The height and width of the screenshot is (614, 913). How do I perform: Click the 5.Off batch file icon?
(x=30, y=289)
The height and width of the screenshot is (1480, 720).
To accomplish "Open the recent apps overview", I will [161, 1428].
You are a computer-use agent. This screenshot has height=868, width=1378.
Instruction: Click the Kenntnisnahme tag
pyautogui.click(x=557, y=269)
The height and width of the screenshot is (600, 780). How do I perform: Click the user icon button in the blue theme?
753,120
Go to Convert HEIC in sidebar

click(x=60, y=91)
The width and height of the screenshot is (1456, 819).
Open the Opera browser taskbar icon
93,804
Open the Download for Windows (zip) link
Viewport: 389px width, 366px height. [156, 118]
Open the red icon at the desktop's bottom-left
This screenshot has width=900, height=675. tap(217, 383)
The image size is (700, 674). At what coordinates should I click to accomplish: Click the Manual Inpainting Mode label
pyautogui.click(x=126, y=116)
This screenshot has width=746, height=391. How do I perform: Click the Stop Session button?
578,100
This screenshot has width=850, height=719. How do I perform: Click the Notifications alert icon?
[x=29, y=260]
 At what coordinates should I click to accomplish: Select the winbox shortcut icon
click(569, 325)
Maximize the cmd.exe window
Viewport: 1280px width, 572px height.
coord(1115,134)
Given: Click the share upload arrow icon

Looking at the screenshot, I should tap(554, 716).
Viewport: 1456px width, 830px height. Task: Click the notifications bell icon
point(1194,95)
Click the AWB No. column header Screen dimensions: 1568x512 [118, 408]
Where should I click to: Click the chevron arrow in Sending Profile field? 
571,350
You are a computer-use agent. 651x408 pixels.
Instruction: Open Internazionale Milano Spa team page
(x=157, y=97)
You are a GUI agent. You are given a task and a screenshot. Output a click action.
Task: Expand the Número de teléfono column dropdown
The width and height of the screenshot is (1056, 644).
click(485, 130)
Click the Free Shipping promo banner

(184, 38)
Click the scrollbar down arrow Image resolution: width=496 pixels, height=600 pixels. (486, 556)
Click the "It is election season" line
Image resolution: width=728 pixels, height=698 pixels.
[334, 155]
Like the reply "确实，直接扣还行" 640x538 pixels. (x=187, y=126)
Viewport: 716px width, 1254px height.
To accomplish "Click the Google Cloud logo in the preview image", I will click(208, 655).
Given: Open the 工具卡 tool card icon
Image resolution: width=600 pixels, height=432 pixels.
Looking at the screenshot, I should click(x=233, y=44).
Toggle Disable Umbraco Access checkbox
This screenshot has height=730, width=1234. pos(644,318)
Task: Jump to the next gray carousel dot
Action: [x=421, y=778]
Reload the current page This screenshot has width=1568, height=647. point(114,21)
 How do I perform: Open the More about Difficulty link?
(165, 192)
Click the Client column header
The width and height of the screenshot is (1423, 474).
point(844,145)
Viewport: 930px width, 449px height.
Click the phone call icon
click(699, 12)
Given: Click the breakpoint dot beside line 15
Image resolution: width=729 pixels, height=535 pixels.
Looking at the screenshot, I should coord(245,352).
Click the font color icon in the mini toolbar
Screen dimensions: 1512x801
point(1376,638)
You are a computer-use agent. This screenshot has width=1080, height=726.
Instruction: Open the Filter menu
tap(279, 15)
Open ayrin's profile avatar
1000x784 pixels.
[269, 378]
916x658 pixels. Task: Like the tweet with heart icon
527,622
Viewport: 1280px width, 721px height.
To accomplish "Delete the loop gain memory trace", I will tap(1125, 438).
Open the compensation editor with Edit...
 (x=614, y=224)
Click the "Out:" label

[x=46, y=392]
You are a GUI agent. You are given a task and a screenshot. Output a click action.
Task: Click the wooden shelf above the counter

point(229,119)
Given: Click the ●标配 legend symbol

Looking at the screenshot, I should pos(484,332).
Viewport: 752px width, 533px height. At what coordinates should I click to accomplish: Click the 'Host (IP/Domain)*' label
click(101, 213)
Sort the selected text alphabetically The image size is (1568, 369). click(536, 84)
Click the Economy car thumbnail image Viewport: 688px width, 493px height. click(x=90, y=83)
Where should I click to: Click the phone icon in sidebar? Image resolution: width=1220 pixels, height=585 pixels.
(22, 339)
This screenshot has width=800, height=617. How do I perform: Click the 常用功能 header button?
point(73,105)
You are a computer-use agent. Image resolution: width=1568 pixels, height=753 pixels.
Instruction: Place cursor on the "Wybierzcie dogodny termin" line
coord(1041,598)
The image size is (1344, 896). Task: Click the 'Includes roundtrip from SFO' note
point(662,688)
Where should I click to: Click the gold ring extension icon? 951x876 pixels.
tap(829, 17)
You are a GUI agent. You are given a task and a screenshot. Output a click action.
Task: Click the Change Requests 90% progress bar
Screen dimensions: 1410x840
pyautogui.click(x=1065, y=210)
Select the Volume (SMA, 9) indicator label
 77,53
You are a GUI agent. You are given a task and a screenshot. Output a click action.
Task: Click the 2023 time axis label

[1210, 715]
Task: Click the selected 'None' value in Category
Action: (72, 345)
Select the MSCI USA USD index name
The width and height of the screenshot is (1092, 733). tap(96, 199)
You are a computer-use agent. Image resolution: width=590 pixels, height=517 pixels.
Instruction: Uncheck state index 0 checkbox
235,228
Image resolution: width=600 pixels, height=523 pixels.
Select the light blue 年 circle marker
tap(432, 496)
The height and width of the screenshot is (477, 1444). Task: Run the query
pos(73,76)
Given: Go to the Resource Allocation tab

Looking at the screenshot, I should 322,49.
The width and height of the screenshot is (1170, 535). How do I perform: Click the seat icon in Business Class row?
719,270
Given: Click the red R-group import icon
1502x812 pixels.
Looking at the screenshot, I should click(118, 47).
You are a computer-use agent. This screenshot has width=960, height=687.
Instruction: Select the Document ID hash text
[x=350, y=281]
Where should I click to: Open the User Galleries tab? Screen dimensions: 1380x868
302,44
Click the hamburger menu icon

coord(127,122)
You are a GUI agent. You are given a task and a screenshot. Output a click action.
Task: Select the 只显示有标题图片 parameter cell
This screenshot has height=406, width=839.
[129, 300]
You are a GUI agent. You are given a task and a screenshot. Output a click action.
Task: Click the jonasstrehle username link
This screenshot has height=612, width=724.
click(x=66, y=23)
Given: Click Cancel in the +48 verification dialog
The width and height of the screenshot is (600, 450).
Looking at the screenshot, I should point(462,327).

→ **WHAT TO WORK ON**
All of the data must be written out again, exactly as it stands.

→ **ANSWER TO THIS EXERCISE**
The height and width of the screenshot is (614, 913). How do I perform: Click the 5.Off batch file icon?
(x=30, y=289)
The height and width of the screenshot is (1480, 720).
To accomplish "Open the recent apps overview", I will [161, 1428].
You are a computer-use agent. This screenshot has height=868, width=1378.
Instruction: Click the Kenntnisnahme tag
pyautogui.click(x=557, y=269)
The height and width of the screenshot is (600, 780). How do I perform: Click the user icon button in the blue theme?
753,120
Go to Convert HEIC in sidebar

click(x=60, y=91)
The width and height of the screenshot is (1456, 819).
Open the Opera browser taskbar icon
93,804
Open the Download for Windows (zip) link
Viewport: 389px width, 366px height. [156, 118]
Open the red icon at the desktop's bottom-left
This screenshot has width=900, height=675. tap(217, 383)
The image size is (700, 674). At what coordinates should I click to accomplish: Click the Manual Inpainting Mode label
pyautogui.click(x=126, y=116)
This screenshot has width=746, height=391. How do I perform: Click the Stop Session button?
578,100
This screenshot has width=850, height=719. How do I perform: Click the Notifications alert icon?
[x=29, y=260]
 At what coordinates should I click to accomplish: Select the winbox shortcut icon
click(569, 325)
Maximize the cmd.exe window
Viewport: 1280px width, 572px height.
coord(1115,134)
Given: Click the share upload arrow icon

Looking at the screenshot, I should tap(554, 716).
Viewport: 1456px width, 830px height. Task: Click the notifications bell icon
point(1194,95)
Click the AWB No. column header Screen dimensions: 1568x512 [118, 408]
Where should I click to: Click the chevron arrow in Sending Profile field? 
571,350
You are a computer-use agent. 651x408 pixels.
Instruction: Open Internazionale Milano Spa team page
(x=157, y=97)
You are a GUI agent. You are given a task and a screenshot. Output a click action.
Task: Expand the Número de teléfono column dropdown
The width and height of the screenshot is (1056, 644).
click(485, 130)
Click the Free Shipping promo banner

(184, 38)
Click the scrollbar down arrow Image resolution: width=496 pixels, height=600 pixels. (486, 556)
Click the "It is election season" line
Image resolution: width=728 pixels, height=698 pixels.
[334, 155]
Like the reply "确实，直接扣还行" 640x538 pixels. (x=187, y=126)
Viewport: 716px width, 1254px height.
To accomplish "Click the Google Cloud logo in the preview image", I will click(208, 655).
Given: Open the 工具卡 tool card icon
Image resolution: width=600 pixels, height=432 pixels.
Looking at the screenshot, I should click(x=233, y=44).
Toggle Disable Umbraco Access checkbox
This screenshot has height=730, width=1234. pos(644,318)
Task: Jump to the next gray carousel dot
Action: [x=421, y=778]
Reload the current page This screenshot has width=1568, height=647. point(114,21)
 How do I perform: Open the More about Difficulty link?
(165, 192)
Click the Client column header
The width and height of the screenshot is (1423, 474).
point(844,145)
Viewport: 930px width, 449px height.
Click the phone call icon
click(699, 12)
Given: Click the breakpoint dot beside line 15
Image resolution: width=729 pixels, height=535 pixels.
Looking at the screenshot, I should coord(245,352).
Click the font color icon in the mini toolbar
Screen dimensions: 1512x801
point(1376,638)
You are a computer-use agent. This screenshot has width=1080, height=726.
Instruction: Open the Filter menu
tap(279, 15)
Open ayrin's profile avatar
1000x784 pixels.
[269, 378]
916x658 pixels. Task: Like the tweet with heart icon
527,622
Viewport: 1280px width, 721px height.
To accomplish "Delete the loop gain memory trace", I will tap(1125, 438).
Open the compensation editor with Edit...
 (x=614, y=224)
Click the "Out:" label

[x=46, y=392]
You are a GUI agent. You are given a task and a screenshot. Output a click action.
Task: Click the wooden shelf above the counter

point(229,119)
Given: Click the ●标配 legend symbol

Looking at the screenshot, I should pos(484,332).
Viewport: 752px width, 533px height. At what coordinates should I click to accomplish: Click the 'Host (IP/Domain)*' label
click(101, 213)
Sort the selected text alphabetically The image size is (1568, 369). click(536, 84)
Click the Economy car thumbnail image Viewport: 688px width, 493px height. click(x=90, y=83)
Where should I click to: Click the phone icon in sidebar? Image resolution: width=1220 pixels, height=585 pixels.
(22, 339)
This screenshot has width=800, height=617. How do I perform: Click the 常用功能 header button?
point(73,105)
You are a computer-use agent. Image resolution: width=1568 pixels, height=753 pixels.
Instruction: Place cursor on the "Wybierzcie dogodny termin" line
coord(1041,598)
The image size is (1344, 896). Task: Click the 'Includes roundtrip from SFO' note
point(662,688)
Where should I click to: Click the gold ring extension icon? 951x876 pixels.
tap(829, 17)
You are a GUI agent. You are given a task and a screenshot. Output a click action.
Task: Click the Change Requests 90% progress bar
Screen dimensions: 1410x840
pyautogui.click(x=1065, y=210)
Select the Volume (SMA, 9) indicator label
 77,53
You are a GUI agent. You are given a task and a screenshot. Output a click action.
Task: Click the 2023 time axis label

[1210, 715]
Task: Click the selected 'None' value in Category
Action: (72, 345)
Select the MSCI USA USD index name
The width and height of the screenshot is (1092, 733). tap(96, 199)
You are a computer-use agent. Image resolution: width=590 pixels, height=517 pixels.
Instruction: Uncheck state index 0 checkbox
235,228
Image resolution: width=600 pixels, height=523 pixels.
Select the light blue 年 circle marker
tap(432, 496)
The height and width of the screenshot is (477, 1444). Task: Run the query
pos(73,76)
Given: Go to the Resource Allocation tab

Looking at the screenshot, I should 322,49.
The width and height of the screenshot is (1170, 535). How do I perform: Click the seat icon in Business Class row?
719,270
Given: Click the red R-group import icon
1502x812 pixels.
Looking at the screenshot, I should click(118, 47).
You are a computer-use agent. This screenshot has width=960, height=687.
Instruction: Select the Document ID hash text
[x=350, y=281]
Where should I click to: Open the User Galleries tab? Screen dimensions: 1380x868
302,44
Click the hamburger menu icon

coord(127,122)
You are a GUI agent. You are given a task and a screenshot. Output a click action.
Task: Select the 只显示有标题图片 parameter cell
This screenshot has height=406, width=839.
[129, 300]
You are a GUI agent. You are given a task and a screenshot. Output a click action.
Task: Click the jonasstrehle username link
This screenshot has height=612, width=724.
click(x=66, y=23)
Given: Click Cancel in the +48 verification dialog
The width and height of the screenshot is (600, 450).
Looking at the screenshot, I should point(462,327).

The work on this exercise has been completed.